BMJ Open. 2021 Jun 22;11(6):e041680. doi: 10.1136/bmjopen-2020-041680.
OBJECTIVES: Gout, characterised by hyperuricaemia with monosodium urate crystal formation and inflammation, is the most common inflammatory arthritis in adults. Recent studies have found that elevated uric acid levels are related to the occurrence of dementia. We conducted a study to investigate the association between dementia and gout or hyperuricaemia.
DESIGN: Systematic review and meta-analysis of cohort studies.
DATA SOURCES: Studies were screened from inception to 28 June 2019 by searching Medline, Embase and the Cochrane Library databases.

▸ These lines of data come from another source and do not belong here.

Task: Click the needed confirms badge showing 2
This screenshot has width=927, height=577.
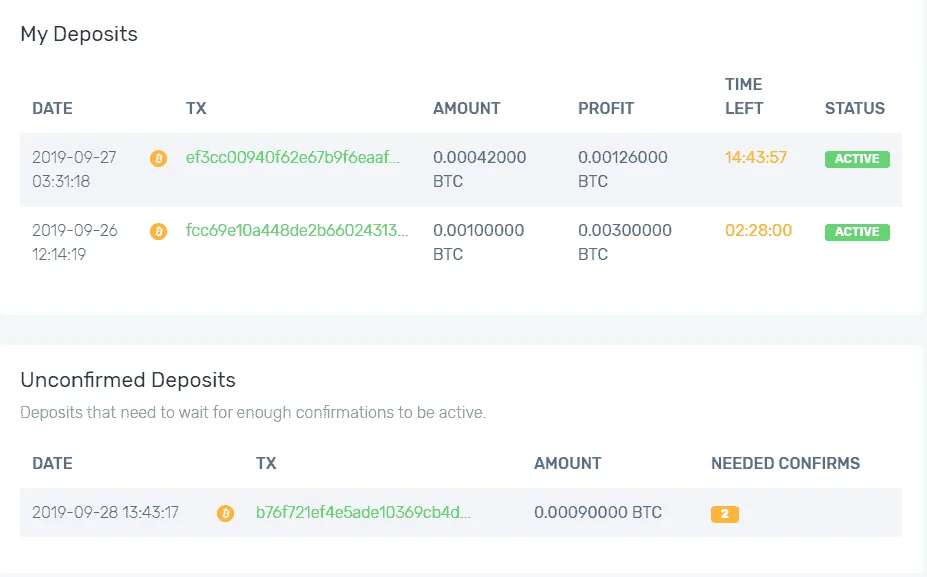Action: pyautogui.click(x=725, y=514)
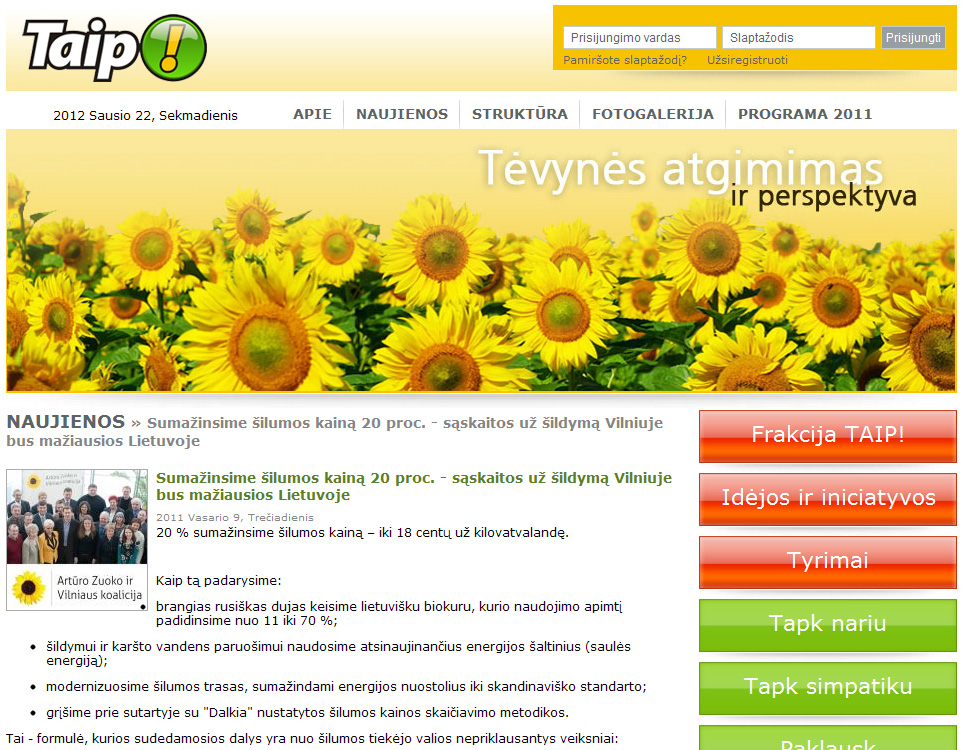Follow the Užsiregistruoti registration link
The image size is (962, 750).
(747, 60)
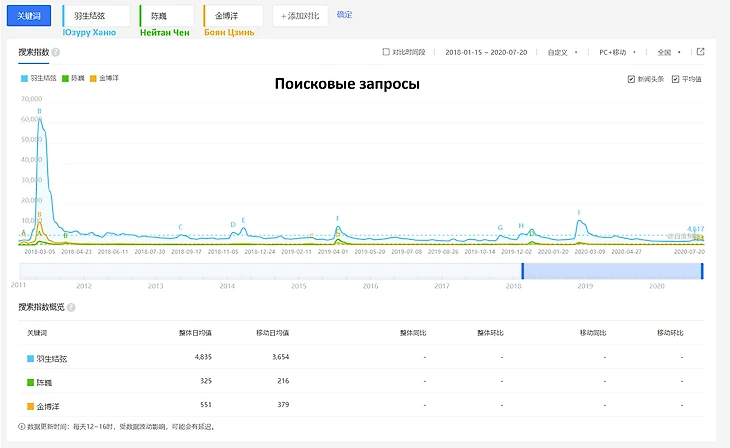Click the timeline range slider right handle

(x=702, y=271)
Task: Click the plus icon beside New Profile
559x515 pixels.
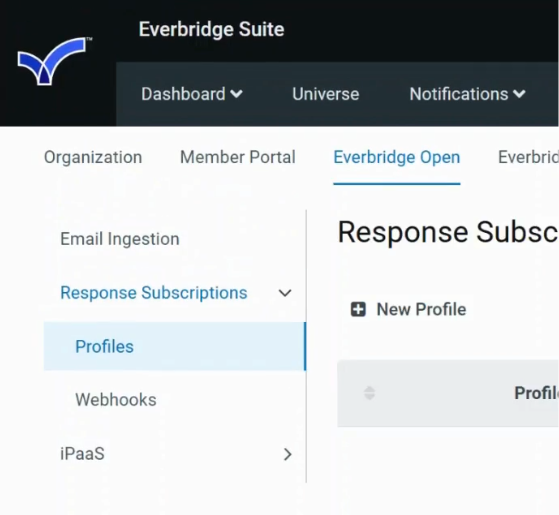Action: [358, 309]
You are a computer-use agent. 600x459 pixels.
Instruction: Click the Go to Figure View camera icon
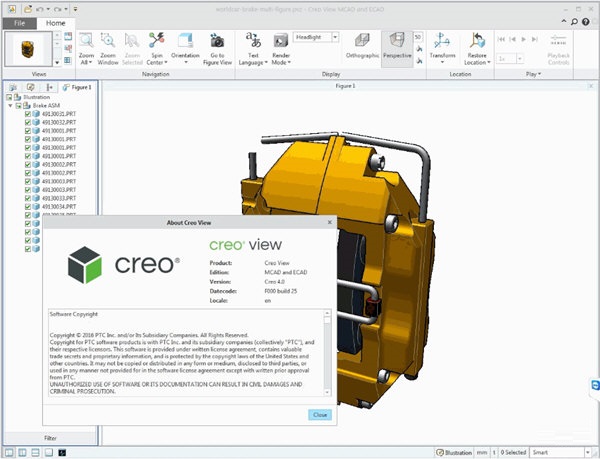(x=217, y=42)
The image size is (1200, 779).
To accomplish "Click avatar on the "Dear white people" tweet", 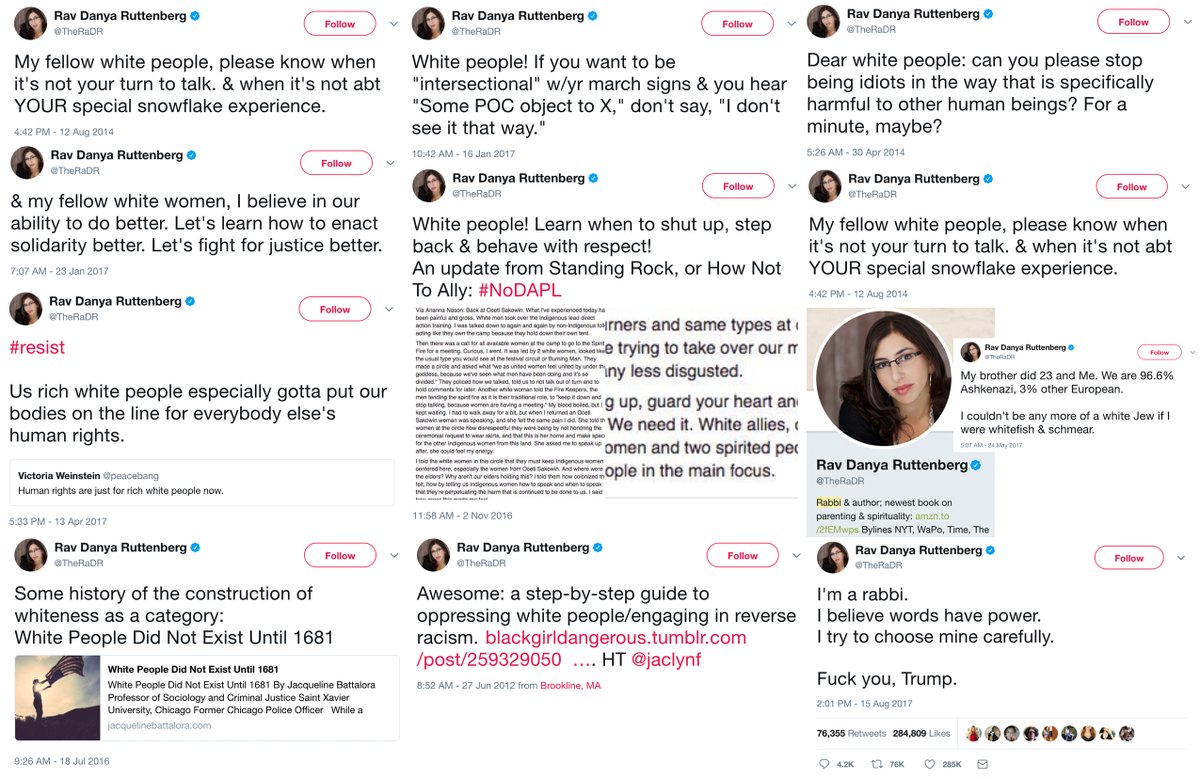I will pyautogui.click(x=824, y=22).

ELIGIBILITY CRITERIA: Cohort studies comparing the risk of dementia in patients with gout and hyperuricaemia versus non-gout and non-hyperuricaemia controls were enrolled.
DATA EXTRACTION AND ANALYSIS: Two reviewers separately selected studies and extracted data using the Medical Subject Headings without restriction on languages or countries. The adjusted HRs were pooled using the DerSimonian and Laird random effects model. Sensitivity analyses were conducted to evaluate the stability of the results. Publication bias was evaluated using Egger’s and Begg’s tests. Quality assessment was performed according to the Newcastle-Ottawa Scale.
RESULTS: Four cohort studies that met the inclusion criteria were included in our meta-analysis. We found that gout and hyperuricaemia did not increase the risk of dementia, with a pooled HR of 0.94 (95% CI 0.69 to 1.28), but might decrease the risk of Alzheimer’s disease (AD), with a pooled HR of 0.78 (95% CI 0.64 to 0.95). There was little evidence of publication bias. Quality assessment of the included studies was high (range: 6-8 points).
CONCLUSIONS: Our study shows that gout and hyperuricaemia do not increase the risk of dementia. However, gout and hyperuricaemia might have a protective effect against AD. Due to the limited number of research articles, more investigations are needed to demonstrate the potential relationship between dementia and gout or hyperuricaemia.